How old they are one cannot guess

any number between 30 and 60

would be correct. 

“Believe me, they are expensive,”

the taxi driver told me a minute ago.


I cannot imagine 

that the woman I am looking at right now

is for hire. 

She is wearing a dark suit

with a casual white blouse,

high heels,

her legs in black see-through tights,

her dress maybe a bit too short.

She crosses her legs

Slow and endlessly

one over the other,

bends face down

to take something sweet from a plate.

Just for a moment I see the curve of her breasts.

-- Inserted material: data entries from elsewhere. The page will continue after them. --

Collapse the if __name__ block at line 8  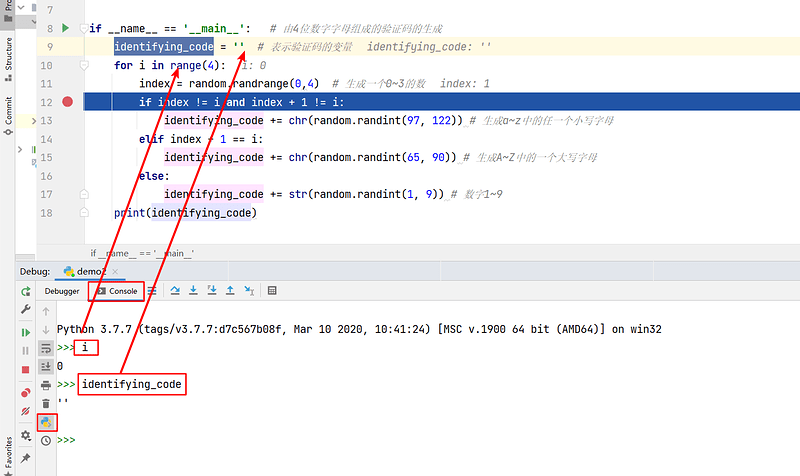[x=84, y=29]
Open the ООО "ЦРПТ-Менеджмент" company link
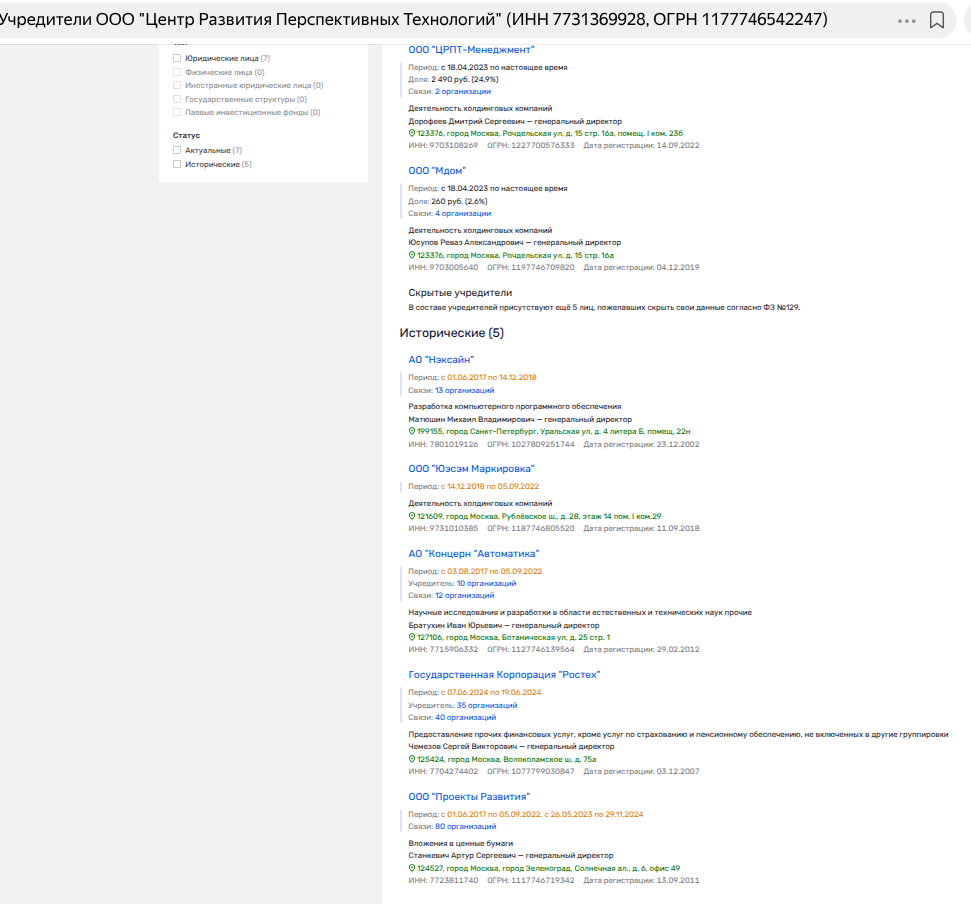 (471, 49)
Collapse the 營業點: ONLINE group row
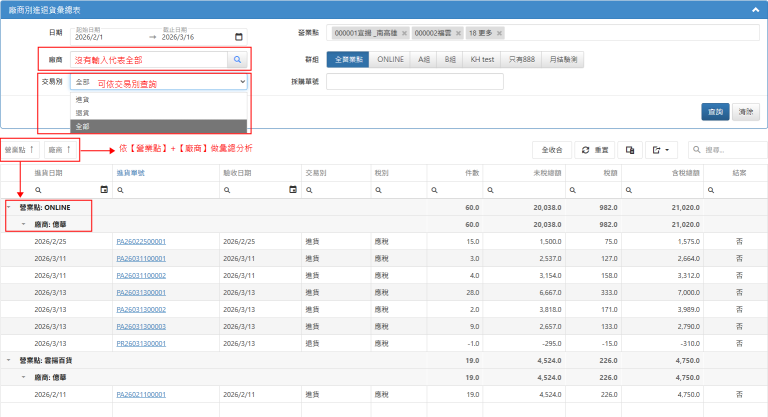This screenshot has width=768, height=417. [9, 207]
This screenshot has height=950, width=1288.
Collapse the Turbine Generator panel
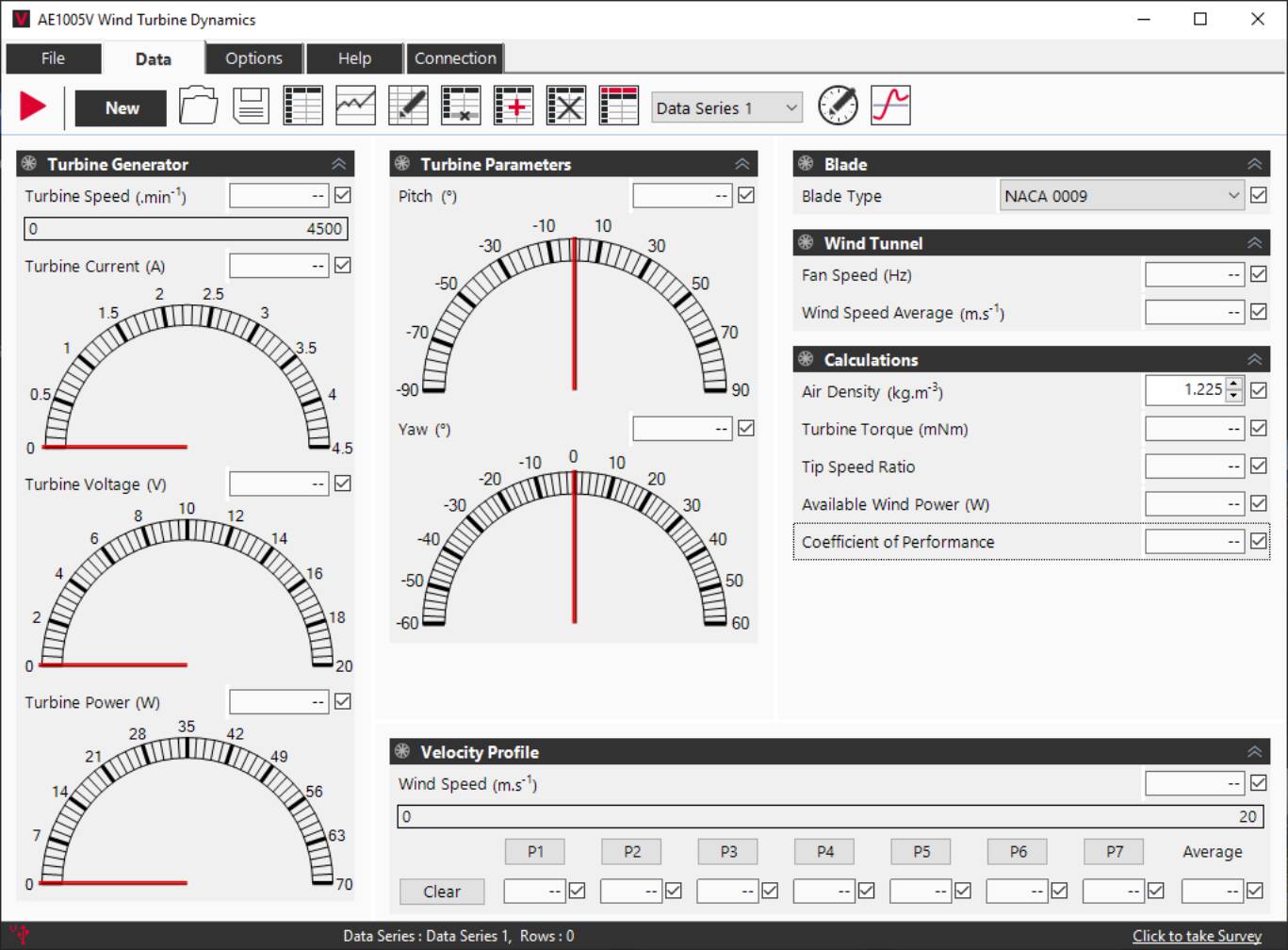(339, 163)
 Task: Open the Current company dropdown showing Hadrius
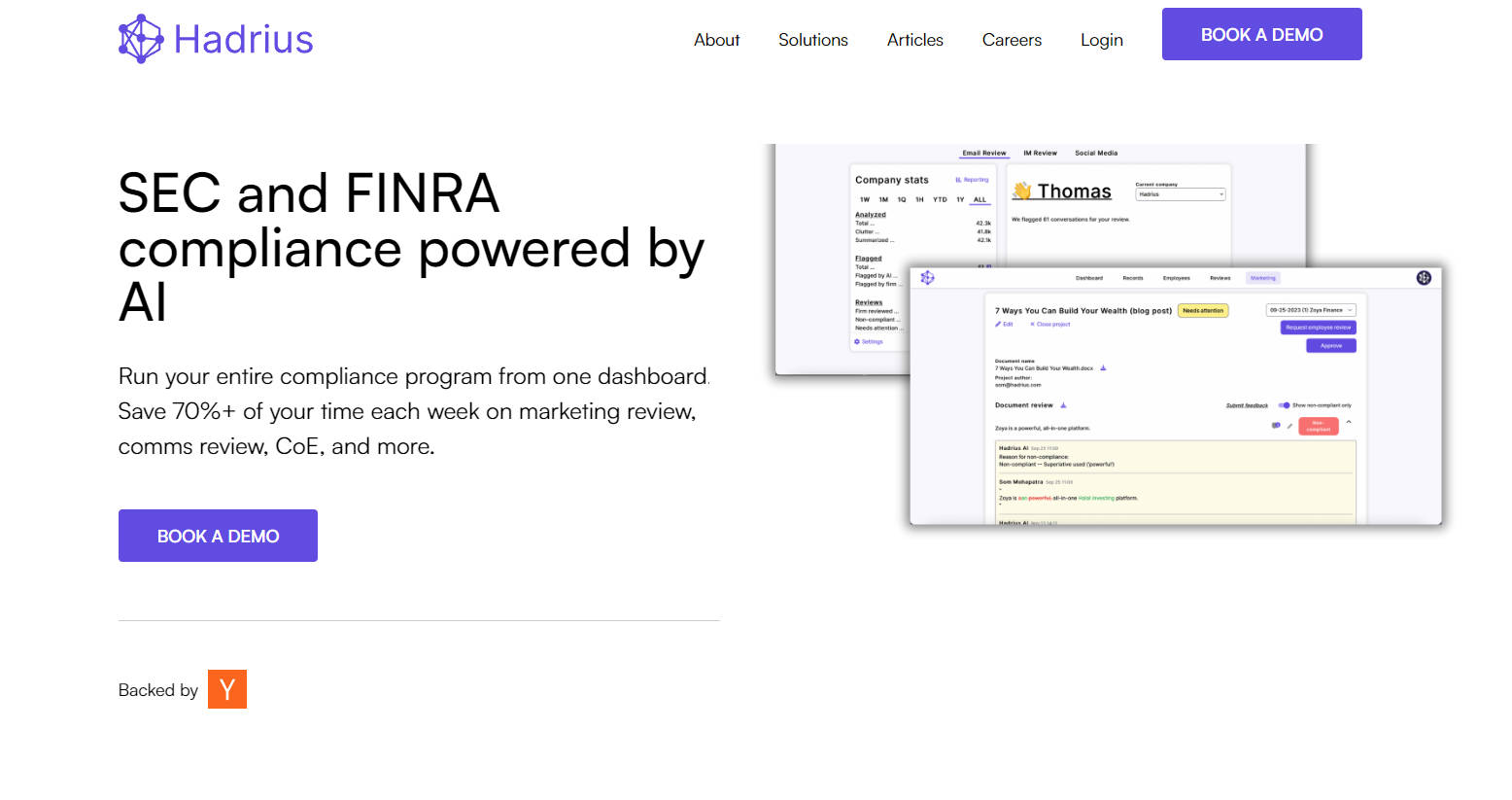[1180, 194]
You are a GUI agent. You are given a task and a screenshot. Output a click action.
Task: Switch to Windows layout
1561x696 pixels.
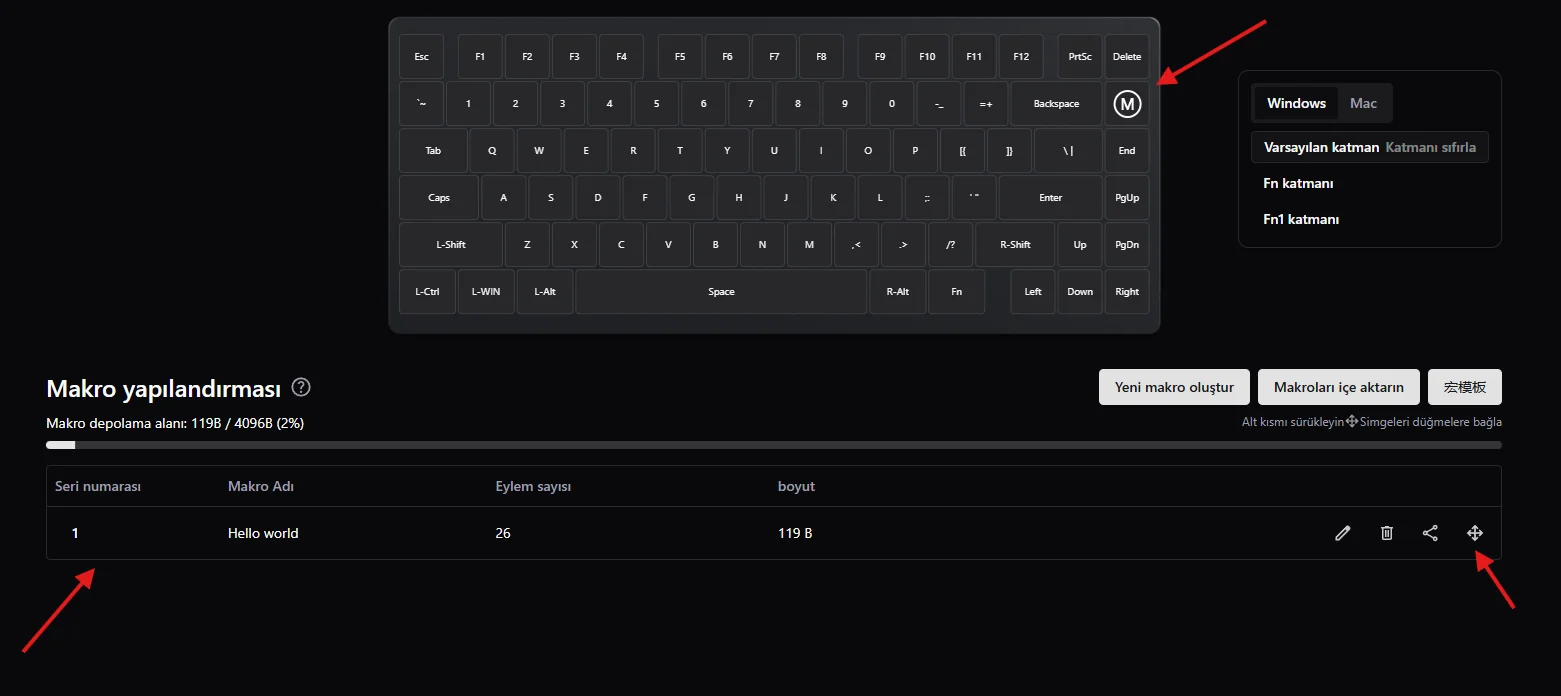pos(1296,103)
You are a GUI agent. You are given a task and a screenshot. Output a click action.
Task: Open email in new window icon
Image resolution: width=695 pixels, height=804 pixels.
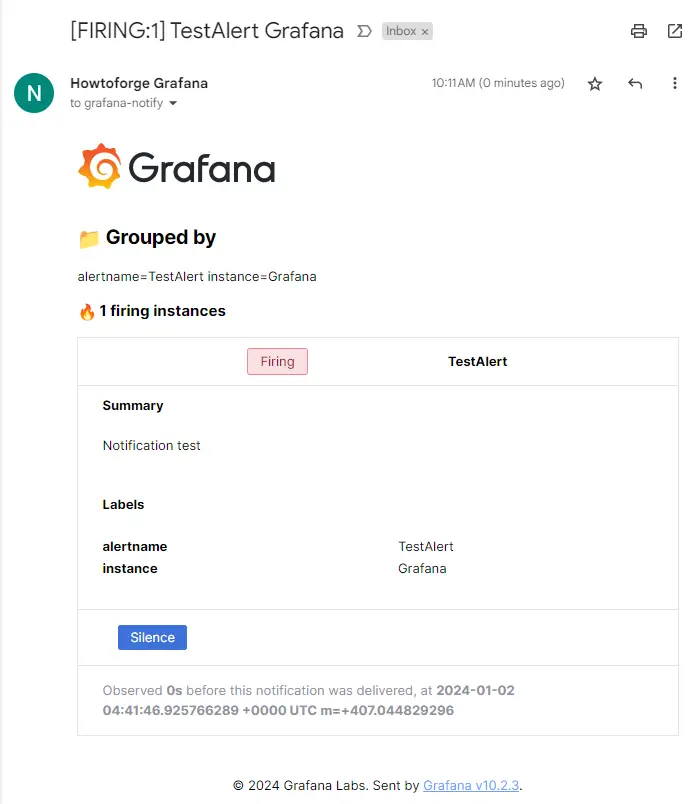(x=675, y=31)
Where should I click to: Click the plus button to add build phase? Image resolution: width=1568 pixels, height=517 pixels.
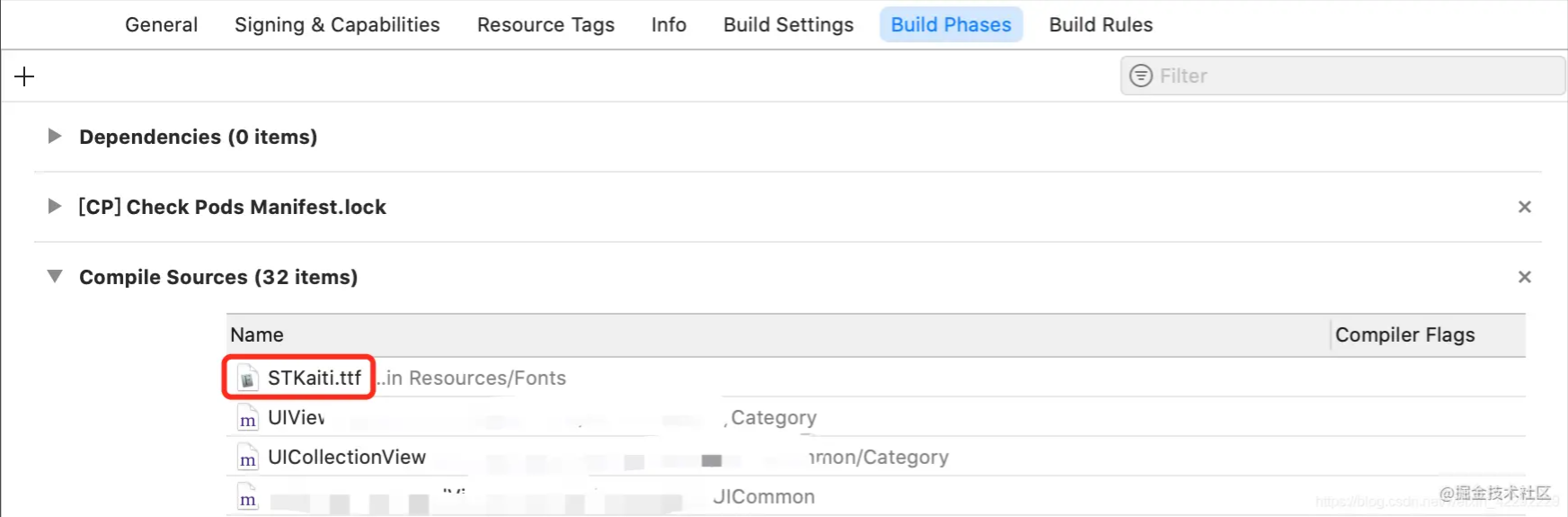24,77
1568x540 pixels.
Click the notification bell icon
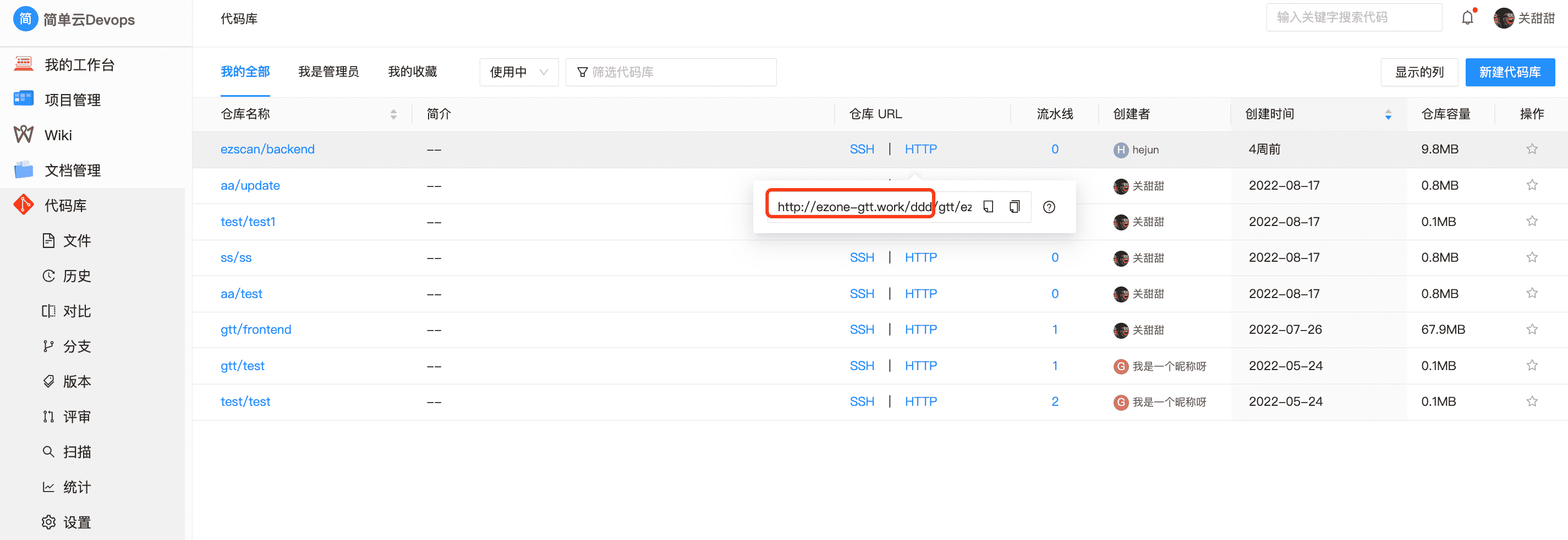click(x=1467, y=18)
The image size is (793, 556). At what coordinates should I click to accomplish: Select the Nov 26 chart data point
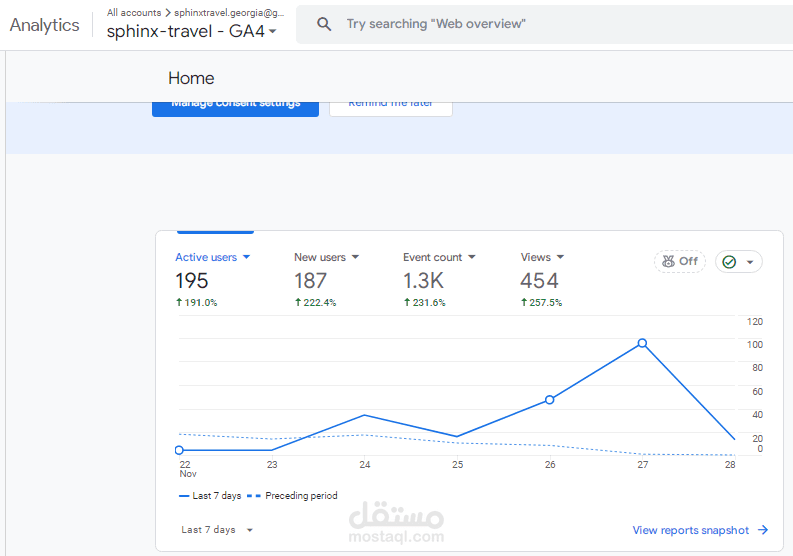549,400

Once sitting upright again

she looks at me

smiles, 

with her little finger she sweeps

a mischievous lock

from her forehead, 

takes her mobile from her bag

and starts talking softly

with someone who is responsible

for the serious expression on 

her beautiful face. 


A man enters the lobby through the revolving door,

searches with his eyes,

walks around but to no avail,

gestures to the woman in the suit

if the seat next to her is free.

She nods, 

he sits down. 

The woman closes her mobile,

the man talks to her softly.

I cannot hear what they are saying. 

Are they negotiating?

Is he going to take her somewhere

Or will they stay in the hotel?

They laugh. 


Through the revolving door, a girl appears

with a rucksack around her shoulders. 

In her cheerful red coat she skips towards the woman.

“Mommy,” she says

and then utters something unintelligible.

The woman gets up,

nods towards the man

puts her coat on,

and exits the hotel hand in hand with her daughter. 

I cannot explain it

but something in me

is relieved.

Monday, February 22, 2010

King Football

The best players from all states,

Kingdoms,

are coming to the African country

this early summer

to compete for the World Cup.

Slums along the roads

have to be demolished

because, as I read in the newspaper

it is not a pleasant view

even though it is so obvious.

They call them eaters and drinkers 

these uncountable souls

who hide there

often in no more than boxes,

the uselessness

in the eyes of those for whom it is about pure profit.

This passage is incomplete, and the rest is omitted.